0

I've got a program that uses a few hash tables to resolve information. I'm getting some weird issues with foreign characters. Below is an accurate representation:

$Props =
@{
    P1  = 'Norte Americano e Inglês'
}

$Expressions =
@{
    E1  = { $Props['P1'] }
}

& $Expressions['E1']

If I paste this into PowerShell 5.1 console or run selection in VSCode I get:

Norte Americano e Inglês

As expected. But if I run the code in VSCose (hit F5). I get:

Norte Americano e Inglês

By debugging, setting a breakpoint right after the hash literal, I can tell the incorrect version is actually in the hash. So this isn't somehow a side effect of the call operator or the use of script blocks.

I attempted to set the output encoding like:

$OutputEncoding = [console]::InputEncoding = [console]::OutputEncoding = New-Object System.Text.UTF8Encoding

But this doesn't seem to change the pattern. Frankly, I'm surprised the console is handling Unicode so well in the first place. However, I can't understand the inconsistency. Ultimately this data is written to an AD attribute which again works fine if I execute the steps manually, but gets mangled if I actually run the script, even when the output encoding is set as previously mentioned.

I did look through this Q&A, but I don't seem to be having a console display issue, although that may be a result of the true type fonts. Perhaps they're masking the problem.

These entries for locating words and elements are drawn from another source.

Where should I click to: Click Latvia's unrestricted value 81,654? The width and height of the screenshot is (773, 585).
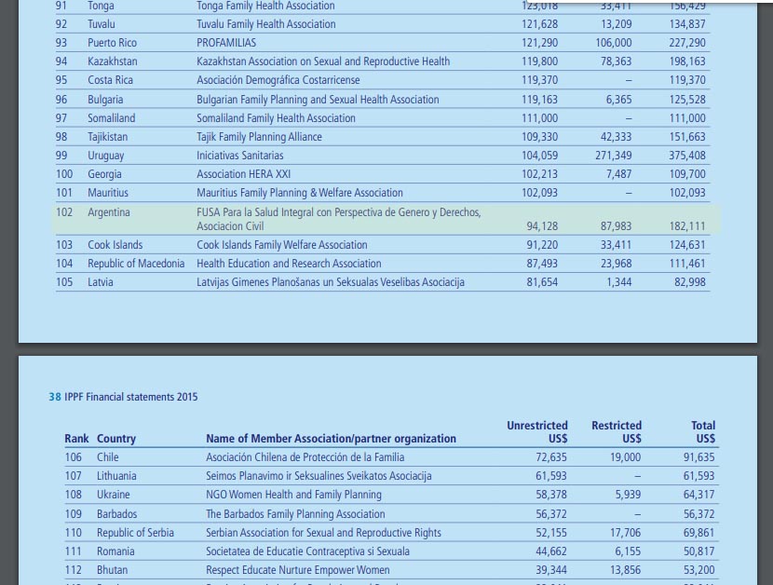542,282
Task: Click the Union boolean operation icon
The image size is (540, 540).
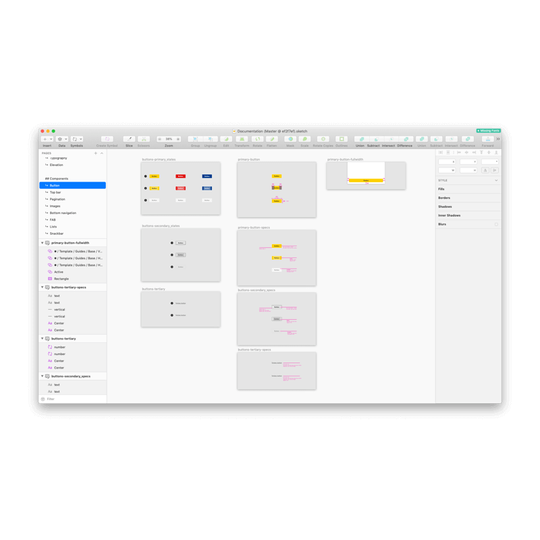Action: click(360, 139)
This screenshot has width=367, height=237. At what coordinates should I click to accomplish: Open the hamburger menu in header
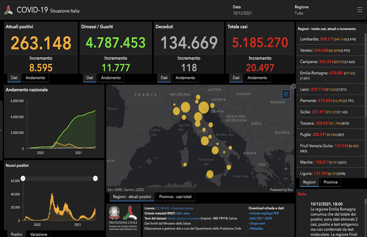tap(360, 9)
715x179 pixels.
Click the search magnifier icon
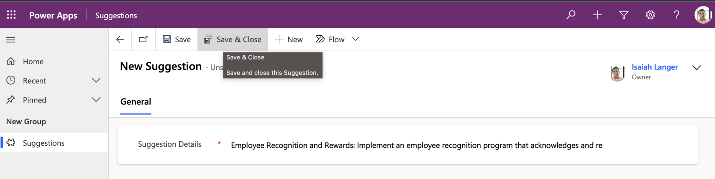tap(571, 15)
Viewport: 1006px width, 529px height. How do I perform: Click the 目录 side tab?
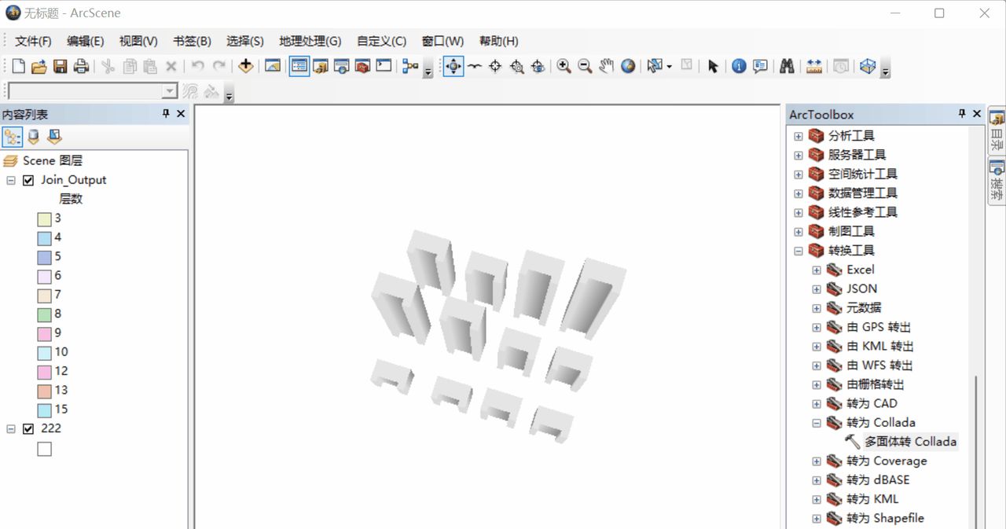(997, 132)
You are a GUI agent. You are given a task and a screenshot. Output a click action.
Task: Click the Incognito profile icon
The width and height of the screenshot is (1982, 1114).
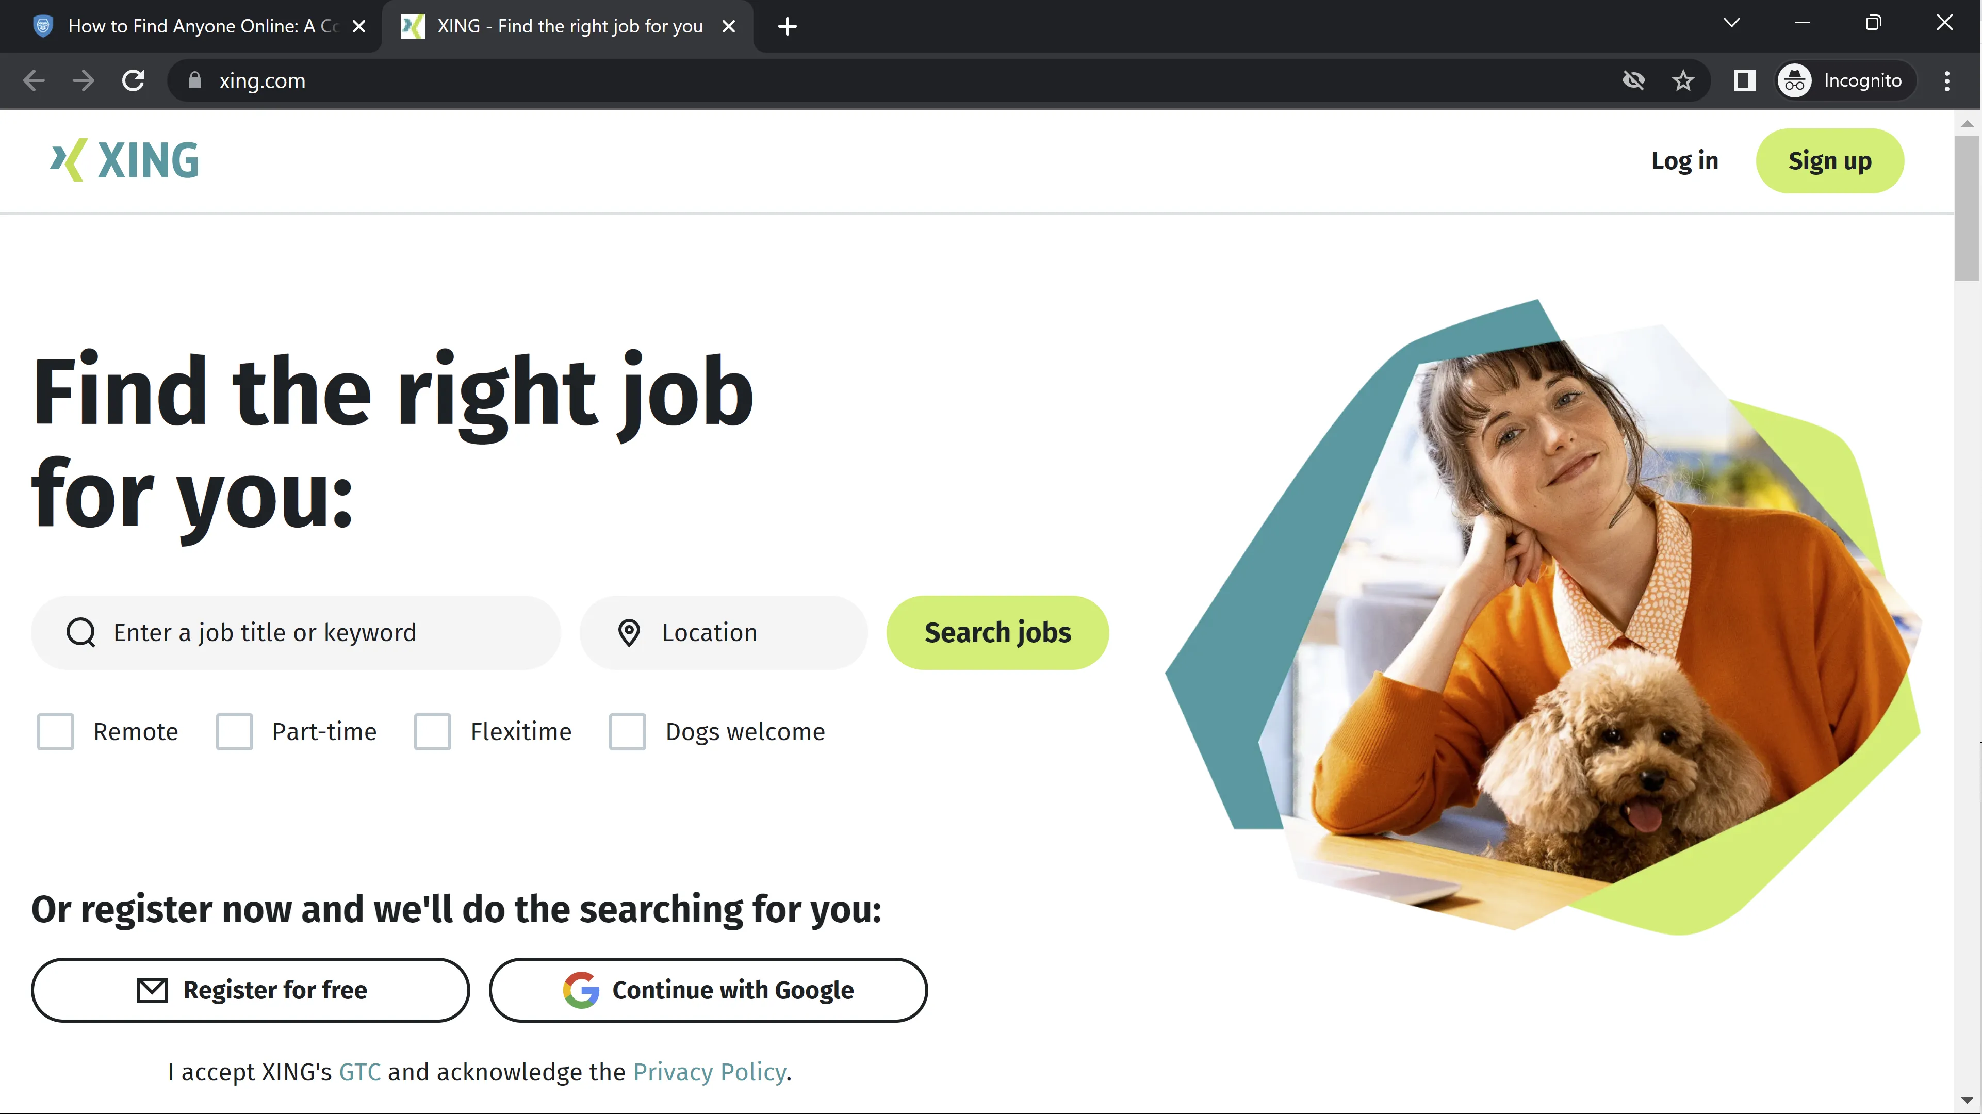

Interestingly it does seem to work correctly in VSCode if I switch it to PowerShell 7.1. However, because of integration with the AD cmdlets, which do not function well through implicit session compatibility, it's not possible to use PowerShell Core for this project.

The Dev environment is Windows 2012R2 up-to-date. I'm not sure there's an ability to change the system code page as is mentioned for Win 10 (1909).

Steven
  • 6,817
  • 1
  • 14
  • 14
  • Since the problem occurs with a _string literal_ in your _source code_, the likeliest explanation is that your _script file is misinterpreted by PowerShell_, which happens if the script is saved as UTF-8 _without a BOM_. Try saving your script as UTF-8 _with BOM_; see [this answer](https://stackoverflow.com/a/54790355/45375) for more information. – mklement0 Jun 04 '21 at 18:24

1 Answers1

1

This is pretty ugly but what happens if you try this at the end of your code:

$enc = [System.Text.Encoding]::UTF8
$enc.GetString($enc.GetBytes($(& $Expressions['E1'])))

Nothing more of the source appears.